▶ BRIEF: Leave the pictures out and reproduce all the entries word for word.

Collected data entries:
Content starts

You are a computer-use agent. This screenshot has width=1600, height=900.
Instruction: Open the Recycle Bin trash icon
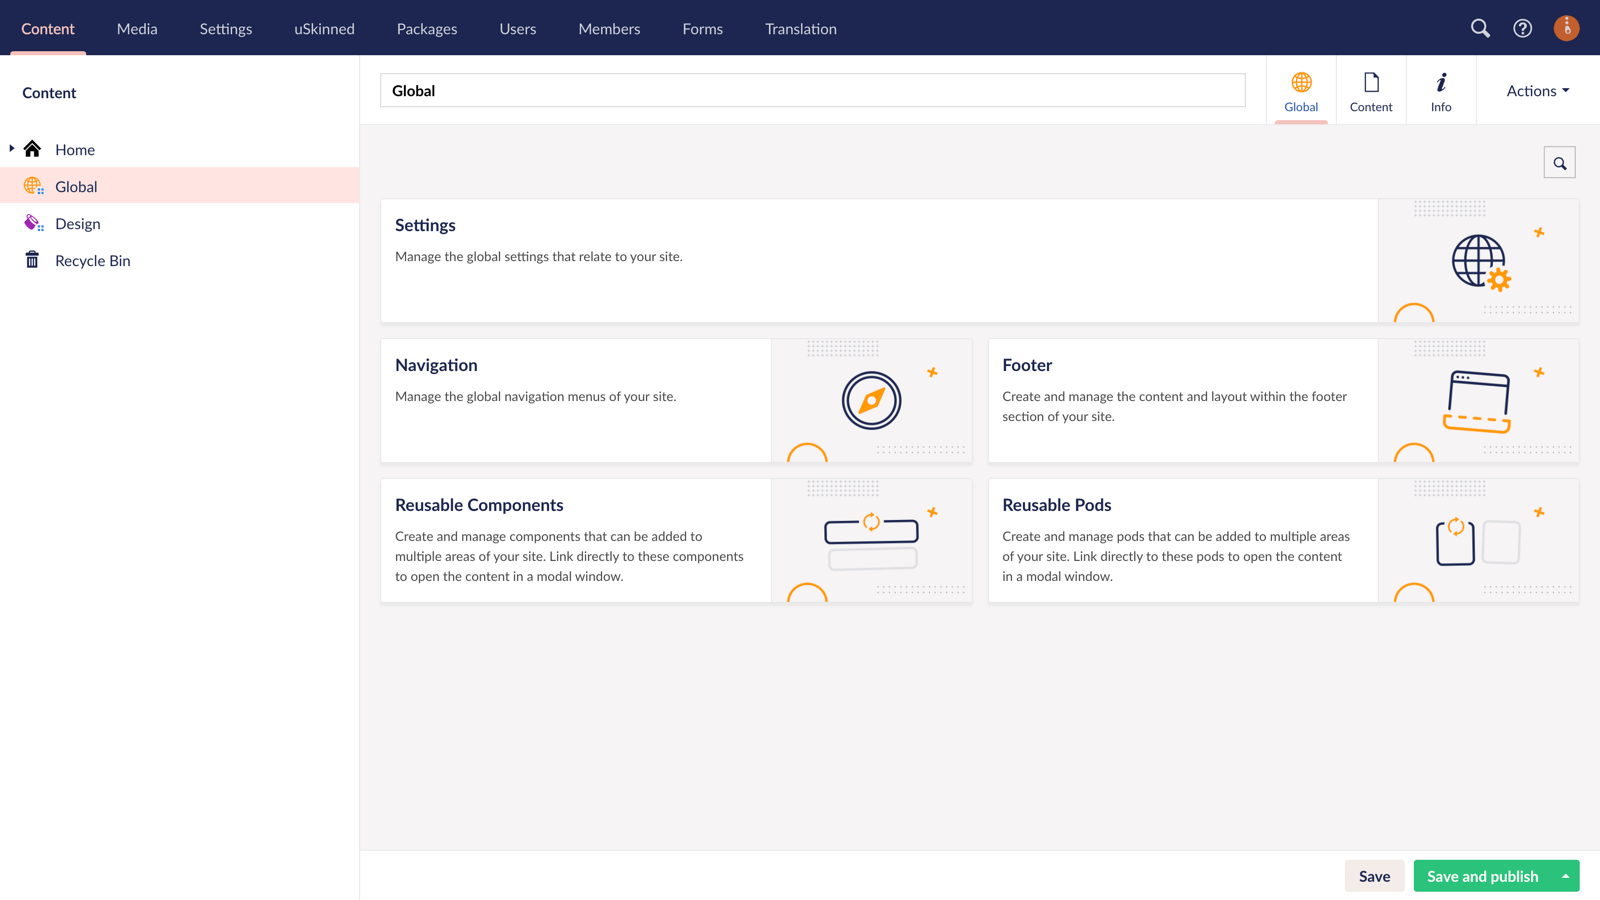(x=33, y=260)
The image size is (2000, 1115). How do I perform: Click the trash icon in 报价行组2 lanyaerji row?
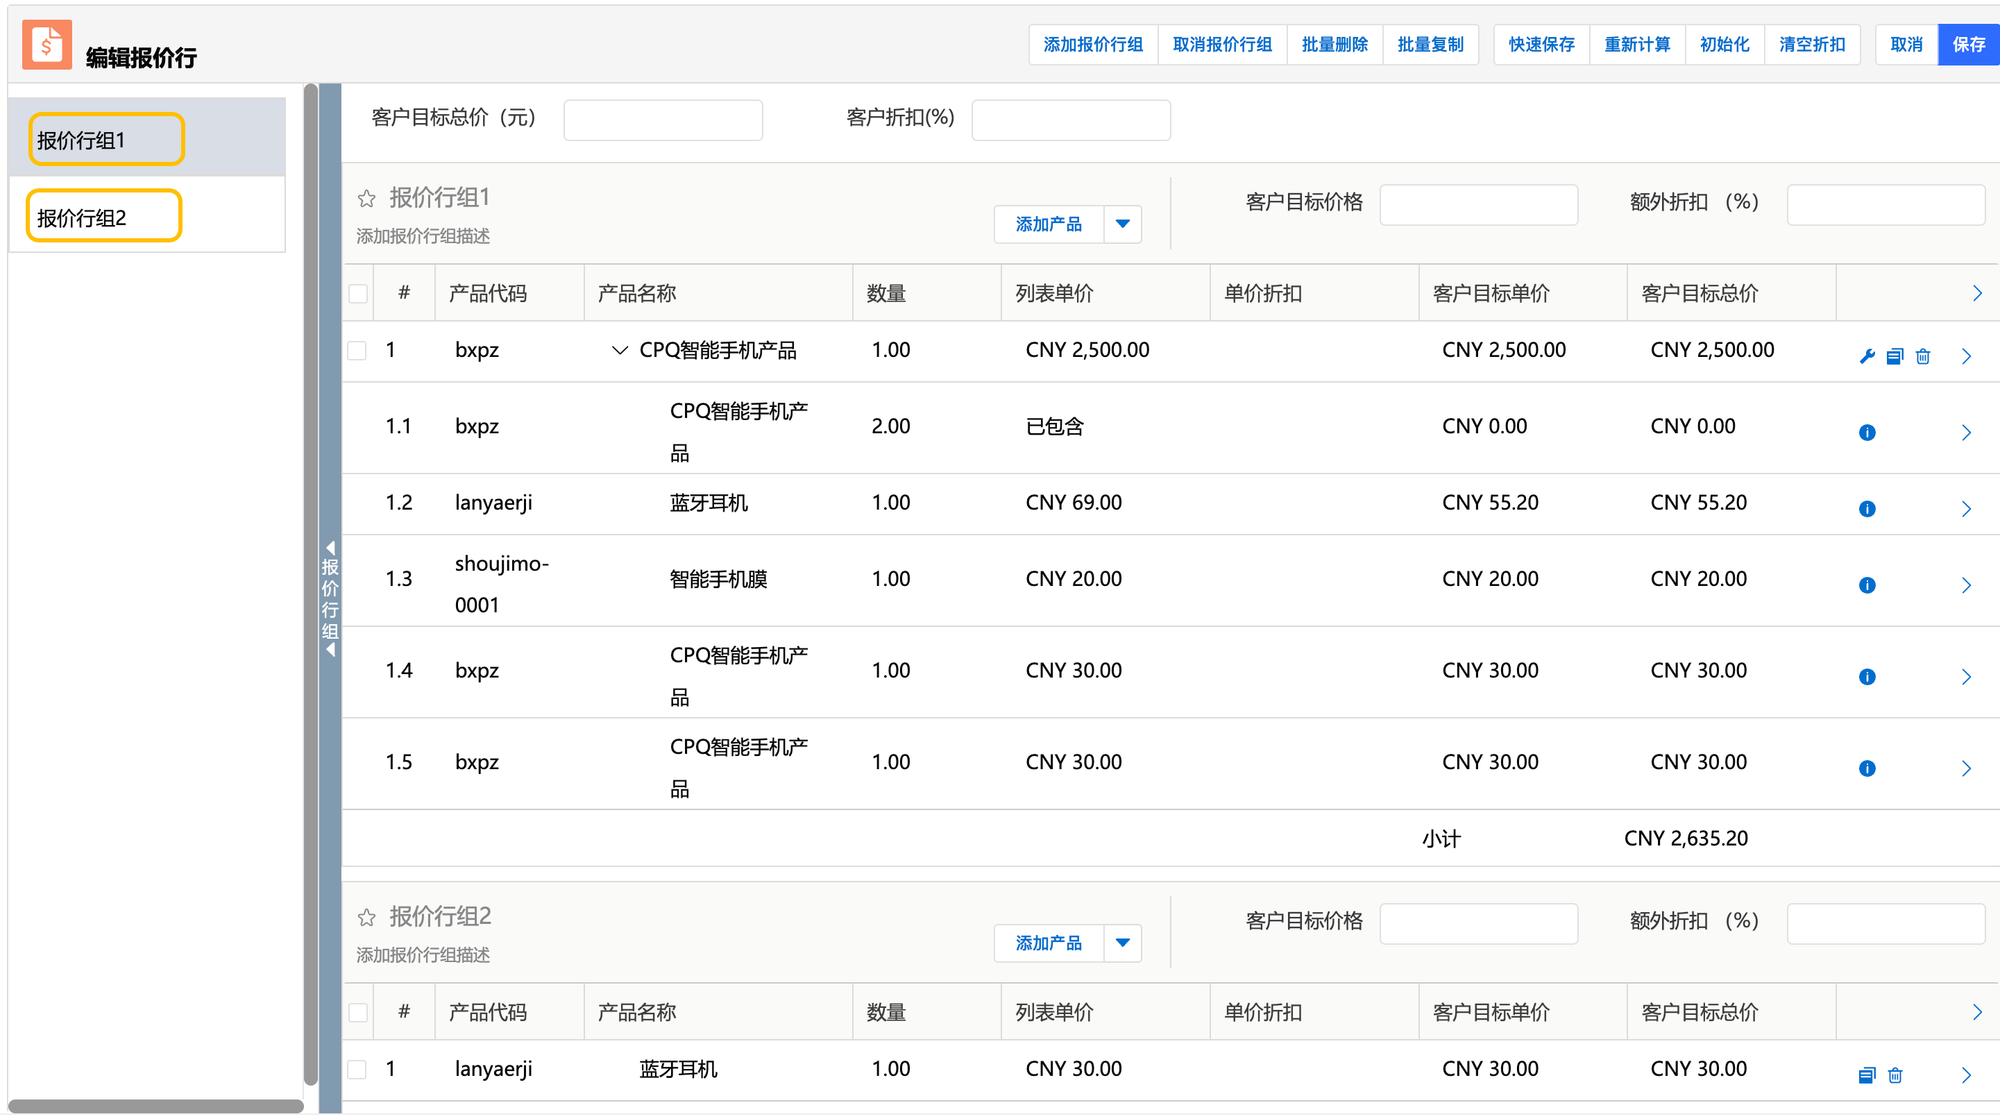coord(1894,1076)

Content ends

▶ EXERCISE OUTPUT:
You are a computer-use agent. This screenshot has width=1600, height=900.
Instruction: Open the Recycle Bin trash icon
(x=33, y=260)
The image size is (2000, 1115). How do I perform: Click the trash icon in 报价行组2 lanyaerji row?
coord(1894,1076)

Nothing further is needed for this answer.